Theoretical simulations of enzyme catalysis have been used to dissect the origin of the catalytic efficiency of enzymes. Nowadays, a growing consensus in the community is being reached around the seminal idea of Pauling [7], who assumed the complementarity between the enzyme’s active site and the TS structure, originally expressed in terms of the lock and key analogy. The enzyme stabilizes more the TS than the Michaelis complex and thus the activation free energy appearing in eq. (2) would be lower than in the absence of the catalysts. Warshel and co-workers [8,9] reformulated and quantified this hypothesis showing that the TS stabilization is basically due to the electrostatic environment provided by the active site of the enzyme. According to these authors, the active site displays an electrostatic environment prepared to accommodate the charge distribution of the reacting system at the TS. This provides a strong stabilization of the TS, relative to the reactants, without changing the enzymatic environment too much during the chemical transformation of the substrate. In contrast, in aqueous solution, water molecules can adapt to the reaction charge flow but, in most of the cases, an energy penalty, the reorganization energy, should be paid to rearrange the solvent molecules. These differences between the enzymatic and non-enzymatic reactions are qualitatively illustrated in Figure 3. The preorganization of the enzyme active site, which is a consequence of its tridimensional covalent structure, avoids the energy cost that must be paid in the uncatalyzed reaction to reaccommodate the solvent, lowering the activation free energy and increasing the rate of the process.

Reorganization around the substrate in the water solvent and in the active site of an enzyme

Figure 3. Reorganization around the substrate in the water solvent and in the active site of an enzyme. Top: When a chemical reaction takes place in aqueous solution, water dipoles need to be reoriented to accommodate to the new charge distribution. The substrate is represented as spheres while water dipoles are represented by arrows. Bottom: The active site of an enzyme is preorganized to stabilize the charge distribution of the reaction Transition State, avoiding a free energy penalty and thus increasing the reaction rate. Arrows represent electrostatic interactions of the substrate with active site residues.

Nevertheless, other theories have been invoked to explain the origin of the catalytic efficiency of enzymes. Some of the most popular proposals during previous years where those emphasizing the role of the enzyme in the formation of the Michaelis complex (ES in (1)). While the counterpart reaction in solution would require to approach and orient conveniently the reacting fragments, with a concomitant free energy cost, this rearrangement of the reacting fragments would occur in the enzyme already at the Michaelis complex and its free energy cost would be subsumed in the binding free energy. Thus, the key for the catalysis now focuses on the rearrangement of the substrate that takes place favourably in the enzyme active site and has an energetic cost in solution. In this sense Bruice et al. [10] introduced the concept of Near Attack Conformations (NAC), which are ground state conformers that closely resemble the TS. NACs would be as turnstiles through which the ground state must pass to reach the TS. According to this idea, the enzyme active site would decrease the activation free energy by increasing the probability of finding NAC-like structures.

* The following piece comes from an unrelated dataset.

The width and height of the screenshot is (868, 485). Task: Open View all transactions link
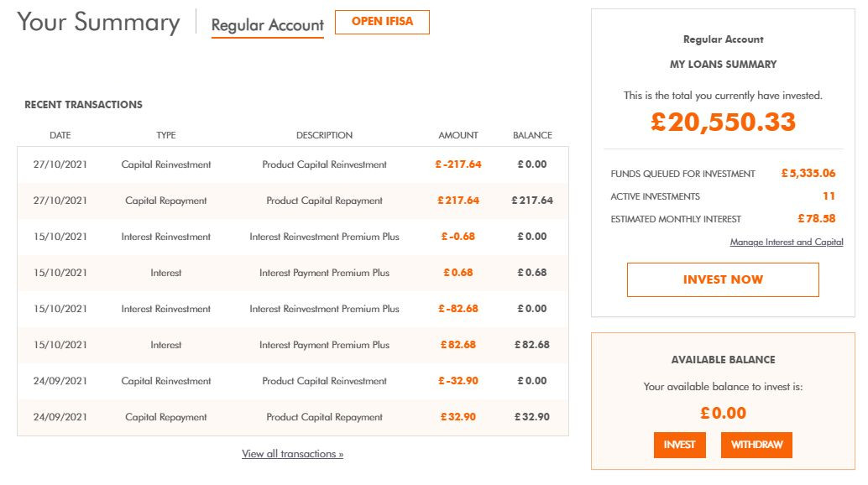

Other explanations have been also invoked to explain enzyme catalysis. In the case of proton or hydride transfer reactions it has been suggested that enzymes could favour the transfer of these light particles by quantum tunnel behaviour, avoiding the necessity to overcome the energy barrier that is assumed in classical mechanics. Other authors have insisted in the role of coupling of protein vibrations with the chemical subsystem, in such a way that these vibrations could push the reacting system uphill along the energy barrier. However, when quantified with adequate simulations all these effects were shown to contribute very modestly, if any, to catalysis. [1113]. The TS stabilization appears to be the major source for catalysis [14]. This idea can be then used to understand the role of protein mutations on the rate constant and to guide the design of new biocatalysts.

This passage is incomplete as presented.